▸ Ejercicio escrito A
Extrae el texto sobre la religión y la fe completo, sin alterar nada.

Hay
dos temas sobre los cuales debatir puede resultar peligroso: religión y
política. Se necesita tener sangre fría para no caer en discusiones estériles y
hasta llegar a ofender a la persona o personas contra las cuales debatimos. Ambos
se basan en ideales y creencias, cosas a las cuales solemos aferrarnos con uñas
y dientes. Pensé en lo anterior cuando vi un video que publicaron en Facebook
en estos días para combatir la incredulidad de algunas personas sobre la
existencia de Dios. Los comentarios me remontaron a mis tiempos de agnóstica.
La religión no era santo de mi devoción y nunca presté atención a las defensas
que la gente hacía en torno a su fe. Solía decir: “Cada loco con su tema”.
Realmente
nunca fui atea. Criada dentro de un hogar cristiano (católico), hubo ciertos valores
que se grabaron en mi mente. Tenía que ir a la iglesia por obligación so pena
de ser castigada por las monjas del colegio. Exceptuando las historias que hacían
sobre la persona de Jesús y algunos santos, casi todos los dogmas de fe que enseñaban
chocaban contra mi razón. Intenté en varias ocasiones verbalizar mis dudas. Con
muy pocas excepciones, logré respuestas satisfactorias. Gran parte de las veces
lo que lograba era un “detention” (me
dejaban sin disfrutar del período del recreo). Mis compañeros y compañeras de
clase no entendían mi insistencia en preguntar, eso era una tontería para
ellos. Experiencias como esa no
solamente minaron mi interés por la religión, sino que me tornaron rebelde contra
la misma. No fue hasta la edad de 33 años que mi sentir en torno a los asuntos
de fe cambiaron radicalmente, convirtiéndome en una creyente. No obstante,
llevo cuarenta y dos años practicando el cristianismo protestante y aún
continúo cuestionándome muchos asuntos relacionados con la cultura religiosa o la
cristiandad en todas sus vertientes.

▸ Listado de la tarea
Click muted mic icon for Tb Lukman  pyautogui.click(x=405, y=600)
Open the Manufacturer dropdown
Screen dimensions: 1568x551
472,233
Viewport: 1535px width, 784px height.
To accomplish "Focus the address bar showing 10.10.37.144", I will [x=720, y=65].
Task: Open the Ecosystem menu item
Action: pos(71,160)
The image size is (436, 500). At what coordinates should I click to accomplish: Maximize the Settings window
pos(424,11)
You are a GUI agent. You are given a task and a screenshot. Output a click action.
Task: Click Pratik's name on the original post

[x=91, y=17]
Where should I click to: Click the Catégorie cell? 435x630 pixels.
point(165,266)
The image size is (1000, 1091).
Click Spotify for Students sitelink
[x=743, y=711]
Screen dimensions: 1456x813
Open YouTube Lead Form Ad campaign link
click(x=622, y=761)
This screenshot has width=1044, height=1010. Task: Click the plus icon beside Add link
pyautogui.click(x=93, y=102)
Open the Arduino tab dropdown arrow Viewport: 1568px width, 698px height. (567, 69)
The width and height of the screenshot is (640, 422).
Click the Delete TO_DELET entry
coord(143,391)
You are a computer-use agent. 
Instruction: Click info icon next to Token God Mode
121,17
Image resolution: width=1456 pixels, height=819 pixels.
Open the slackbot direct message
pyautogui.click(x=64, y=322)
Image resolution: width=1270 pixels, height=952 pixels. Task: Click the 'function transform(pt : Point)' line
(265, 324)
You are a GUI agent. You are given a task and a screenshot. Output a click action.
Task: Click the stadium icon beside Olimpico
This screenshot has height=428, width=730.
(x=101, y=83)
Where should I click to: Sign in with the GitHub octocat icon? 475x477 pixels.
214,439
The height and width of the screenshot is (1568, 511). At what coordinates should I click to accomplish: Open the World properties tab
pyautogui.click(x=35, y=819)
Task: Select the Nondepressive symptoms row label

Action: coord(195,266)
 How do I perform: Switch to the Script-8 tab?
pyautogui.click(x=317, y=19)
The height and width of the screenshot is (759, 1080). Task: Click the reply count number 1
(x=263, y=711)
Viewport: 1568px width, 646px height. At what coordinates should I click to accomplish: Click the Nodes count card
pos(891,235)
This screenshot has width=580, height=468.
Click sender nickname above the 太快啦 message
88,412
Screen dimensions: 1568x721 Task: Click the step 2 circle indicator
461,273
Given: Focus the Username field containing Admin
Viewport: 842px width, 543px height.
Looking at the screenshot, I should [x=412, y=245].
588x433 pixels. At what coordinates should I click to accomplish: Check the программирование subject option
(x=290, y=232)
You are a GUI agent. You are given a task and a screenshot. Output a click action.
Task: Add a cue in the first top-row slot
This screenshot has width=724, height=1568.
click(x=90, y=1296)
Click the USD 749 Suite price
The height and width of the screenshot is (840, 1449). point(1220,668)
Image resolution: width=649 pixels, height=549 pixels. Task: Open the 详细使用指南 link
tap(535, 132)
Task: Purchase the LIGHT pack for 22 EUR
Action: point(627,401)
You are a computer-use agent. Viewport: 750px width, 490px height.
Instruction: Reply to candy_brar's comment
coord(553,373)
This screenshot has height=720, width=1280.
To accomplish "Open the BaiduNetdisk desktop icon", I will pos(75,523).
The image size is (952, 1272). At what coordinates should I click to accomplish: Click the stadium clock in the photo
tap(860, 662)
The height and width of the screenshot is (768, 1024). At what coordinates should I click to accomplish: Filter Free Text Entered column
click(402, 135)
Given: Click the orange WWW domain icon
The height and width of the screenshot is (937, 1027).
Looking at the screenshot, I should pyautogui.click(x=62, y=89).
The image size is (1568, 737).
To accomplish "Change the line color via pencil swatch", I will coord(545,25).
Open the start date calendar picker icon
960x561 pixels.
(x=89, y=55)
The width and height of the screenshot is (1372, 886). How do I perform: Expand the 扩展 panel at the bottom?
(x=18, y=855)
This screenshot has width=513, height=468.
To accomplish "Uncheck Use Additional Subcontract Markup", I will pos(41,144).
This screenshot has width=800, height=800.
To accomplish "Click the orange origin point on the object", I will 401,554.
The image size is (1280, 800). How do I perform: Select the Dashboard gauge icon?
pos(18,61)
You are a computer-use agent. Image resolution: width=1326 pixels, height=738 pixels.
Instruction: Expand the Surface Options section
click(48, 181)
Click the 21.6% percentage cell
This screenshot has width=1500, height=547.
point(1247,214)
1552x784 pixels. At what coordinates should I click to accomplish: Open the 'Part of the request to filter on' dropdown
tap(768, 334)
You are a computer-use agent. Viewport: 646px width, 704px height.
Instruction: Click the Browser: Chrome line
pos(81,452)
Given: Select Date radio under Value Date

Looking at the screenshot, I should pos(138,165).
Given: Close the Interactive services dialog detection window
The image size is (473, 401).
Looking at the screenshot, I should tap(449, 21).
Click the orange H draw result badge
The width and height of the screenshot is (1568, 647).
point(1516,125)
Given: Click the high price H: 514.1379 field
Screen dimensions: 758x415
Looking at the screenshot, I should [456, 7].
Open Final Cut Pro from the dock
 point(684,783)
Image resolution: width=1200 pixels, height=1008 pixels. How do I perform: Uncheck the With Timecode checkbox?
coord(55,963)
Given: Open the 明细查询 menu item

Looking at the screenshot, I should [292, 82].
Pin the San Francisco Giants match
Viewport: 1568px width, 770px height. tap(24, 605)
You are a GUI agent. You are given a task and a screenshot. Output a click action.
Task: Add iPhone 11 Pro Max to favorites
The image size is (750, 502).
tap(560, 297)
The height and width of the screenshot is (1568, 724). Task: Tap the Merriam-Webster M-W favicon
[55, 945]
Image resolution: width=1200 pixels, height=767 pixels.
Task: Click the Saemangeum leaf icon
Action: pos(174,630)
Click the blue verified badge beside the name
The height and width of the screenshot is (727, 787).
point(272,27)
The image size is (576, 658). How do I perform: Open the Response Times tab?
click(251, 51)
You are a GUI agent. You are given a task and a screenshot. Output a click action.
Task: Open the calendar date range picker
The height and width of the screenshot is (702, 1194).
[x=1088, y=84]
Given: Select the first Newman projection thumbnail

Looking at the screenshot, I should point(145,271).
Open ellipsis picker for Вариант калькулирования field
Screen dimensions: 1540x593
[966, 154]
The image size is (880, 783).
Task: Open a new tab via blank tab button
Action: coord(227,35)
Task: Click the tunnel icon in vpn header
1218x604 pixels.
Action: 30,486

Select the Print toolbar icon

▸ Ejercicio escrito B
En el listado, empieza en la línea que tiene "Open Final Cut Pro from the dock" y termina después de la que tiene "Viewport: 1568px width, 770px". Cambia "Final Cut Pro" por "iMovie" en esas líneas, deja todo lo demás igual y devuelve solo ese tramo.

▸ Respuesta completa A
Hay
dos temas sobre los cuales debatir puede resultar peligroso: religión y
política. Se necesita tener sangre fría para no caer en discusiones estériles y
hasta llegar a ofender a la persona o personas contra las cuales debatimos. Ambos
se basan en ideales y creencias, cosas a las cuales solemos aferrarnos con uñas
y dientes. Pensé en lo anterior cuando vi un video que publicaron en Facebook
en estos días para combatir la incredulidad de algunas personas sobre la
existencia de Dios. Los comentarios me remontaron a mis tiempos de agnóstica.
La religión no era santo de mi devoción y nunca presté atención a las defensas
que la gente hacía en torno a su fe. Solía decir: “Cada loco con su tema”.
Realmente
nunca fui atea. Criada dentro de un hogar cristiano (católico), hubo ciertos valores
que se grabaron en mi mente. Tenía que ir a la iglesia por obligación so pena
de ser castigada por las monjas del colegio. Exceptuando las historias que hacían
sobre la persona de Jesús y algunos santos, casi todos los dogmas de fe que enseñaban
chocaban contra mi razón. Intenté en varias ocasiones verbalizar mis dudas. Con
muy pocas excepciones, logré respuestas satisfactorias. Gran parte de las veces
lo que lograba era un “detention” (me
dejaban sin disfrutar del período del recreo). Mis compañeros y compañeras de
clase no entendían mi insistencia en preguntar, eso era una tontería para
ellos. Experiencias como esa no
solamente minaron mi interés por la religión, sino que me tornaron rebelde contra
la misma. No fue hasta la edad de 33 años que mi sentir en torno a los asuntos
de fe cambiaron radicalmente, convirtiéndome en una creyente. No obstante,
llevo cuarenta y dos años practicando el cristianismo protestante y aún
continúo cuestionándome muchos asuntos relacionados con la cultura religiosa o la
cristiandad en todas sus vertientes.

▸ Respuesta completa B
Open iMovie from the dock
 point(684,783)
Image resolution: width=1200 pixels, height=1008 pixels. How do I perform: Uncheck the With Timecode checkbox?
coord(55,963)
Given: Open the 明细查询 menu item

Looking at the screenshot, I should [292, 82].
Pin the San Francisco Giants match
Viewport: 1568px width, 770px height. tap(24, 605)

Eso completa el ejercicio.